STaX Capital Partners
An entrepreneur from Wasilla is proposing to monetize stranded North Slope natural gas as cryptocurrency. Sparrow Mahoney, chief executive of STaX Capital Partners, applied for a permit with state land managers to set up pods the size of shipping containers at a disused pad at Franklin Bluffs, about 30 miles south of Prudhoe Bay. Natural gas would power computers mining for Bitcoin. STaX’s gas generators would have the capacity to produce 50 MW, about the same as Alaska’s largest coal-fired power plant in Healy. Mahoney declined to reveal the exact cost but confirmed it would exceed $10 million. Last year, Hilcorp agreed to host a 1.4 MW cryptocurrency project using North Slope gas.
Aleut | Pacific H2
The Aleut Corporation is partnering with Pacific H2 to produce green ammonia from wind turbines on Adak Island. Aleut agreed to lease approximately 3,500 acres to Pacific H2 to install onshore wind turbines that would power ammonia production equipment on board a vessel permanently moored at the defunct US Navy pier. Work begins this summer on meteorological monitoring to gather data for appropriate turbine models. Construction would take approximately three years, with production and export to begin in the early 2030s. Pacific H2 anticipates monthly shipments to international customers of ammonia, mainly used as fertilizer but also combustible as fuel.
Northern Star Resources
A new calculation significantly increases the estimated gold reserves at the Pogo mine near Delta Junction.
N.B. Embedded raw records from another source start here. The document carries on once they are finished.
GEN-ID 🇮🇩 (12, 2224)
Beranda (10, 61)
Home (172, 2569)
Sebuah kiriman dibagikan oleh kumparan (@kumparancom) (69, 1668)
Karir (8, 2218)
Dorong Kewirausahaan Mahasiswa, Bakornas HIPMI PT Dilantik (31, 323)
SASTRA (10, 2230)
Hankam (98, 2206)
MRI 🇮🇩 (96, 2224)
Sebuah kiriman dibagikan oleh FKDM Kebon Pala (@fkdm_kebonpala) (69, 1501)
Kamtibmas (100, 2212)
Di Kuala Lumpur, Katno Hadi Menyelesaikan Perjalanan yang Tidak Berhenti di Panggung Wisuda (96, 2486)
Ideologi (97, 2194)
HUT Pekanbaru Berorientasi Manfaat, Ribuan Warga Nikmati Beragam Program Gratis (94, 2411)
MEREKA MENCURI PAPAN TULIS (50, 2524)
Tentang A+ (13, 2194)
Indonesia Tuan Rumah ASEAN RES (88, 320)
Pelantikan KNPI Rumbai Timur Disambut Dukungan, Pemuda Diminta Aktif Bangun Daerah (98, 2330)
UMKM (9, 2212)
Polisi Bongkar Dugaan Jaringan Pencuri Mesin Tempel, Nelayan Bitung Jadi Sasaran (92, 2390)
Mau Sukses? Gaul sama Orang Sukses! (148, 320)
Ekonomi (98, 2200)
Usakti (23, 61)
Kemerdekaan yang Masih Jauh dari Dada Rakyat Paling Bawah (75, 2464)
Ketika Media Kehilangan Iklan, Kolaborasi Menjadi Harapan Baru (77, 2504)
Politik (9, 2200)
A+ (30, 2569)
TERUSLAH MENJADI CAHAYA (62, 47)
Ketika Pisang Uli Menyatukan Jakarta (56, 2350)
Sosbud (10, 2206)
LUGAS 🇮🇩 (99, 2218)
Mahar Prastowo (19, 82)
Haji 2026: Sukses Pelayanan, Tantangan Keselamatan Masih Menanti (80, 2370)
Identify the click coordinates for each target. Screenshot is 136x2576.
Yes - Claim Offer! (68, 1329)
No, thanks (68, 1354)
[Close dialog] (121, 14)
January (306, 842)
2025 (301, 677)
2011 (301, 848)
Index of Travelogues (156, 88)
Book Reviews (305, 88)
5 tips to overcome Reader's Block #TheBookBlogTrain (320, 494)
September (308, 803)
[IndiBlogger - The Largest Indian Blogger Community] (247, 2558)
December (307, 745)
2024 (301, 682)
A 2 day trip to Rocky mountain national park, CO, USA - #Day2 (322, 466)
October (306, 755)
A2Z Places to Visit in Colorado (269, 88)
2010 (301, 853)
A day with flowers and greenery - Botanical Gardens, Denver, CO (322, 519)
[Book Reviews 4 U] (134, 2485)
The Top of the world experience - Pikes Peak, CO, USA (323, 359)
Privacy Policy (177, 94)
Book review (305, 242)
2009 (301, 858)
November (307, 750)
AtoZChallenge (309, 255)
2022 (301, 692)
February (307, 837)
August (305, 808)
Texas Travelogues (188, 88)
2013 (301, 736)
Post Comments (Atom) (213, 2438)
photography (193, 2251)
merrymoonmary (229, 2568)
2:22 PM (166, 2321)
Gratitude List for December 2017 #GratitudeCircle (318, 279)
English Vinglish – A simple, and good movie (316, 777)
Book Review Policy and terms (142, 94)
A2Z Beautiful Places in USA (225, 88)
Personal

Northern Star Resources reports 9.13 tonnes of proven and probable reserves, up from 5.88 tonnes last year. However, the estimated grade of 7.2 grams per tonne, or 2.13 million ounces, is a lower concentration than previous reports. Northern Star expects current reserves to support six and a half years of continued operations at Pogo, at present milling rates.
Anchorage School District
Academies of Anchorage is revamped for the new school year. The Anchorage School District is dropping a requirement for students to declare a career path; instead, they are encouraged to take career-focused electives. The district says the mandatory Freshman Academy is being reshaped as a College and Career Exploration and Personal Finance course, counting toward an Alaska social studies credit. Program director Sean Prince attributes the changes to uncertainty about state and federal funding.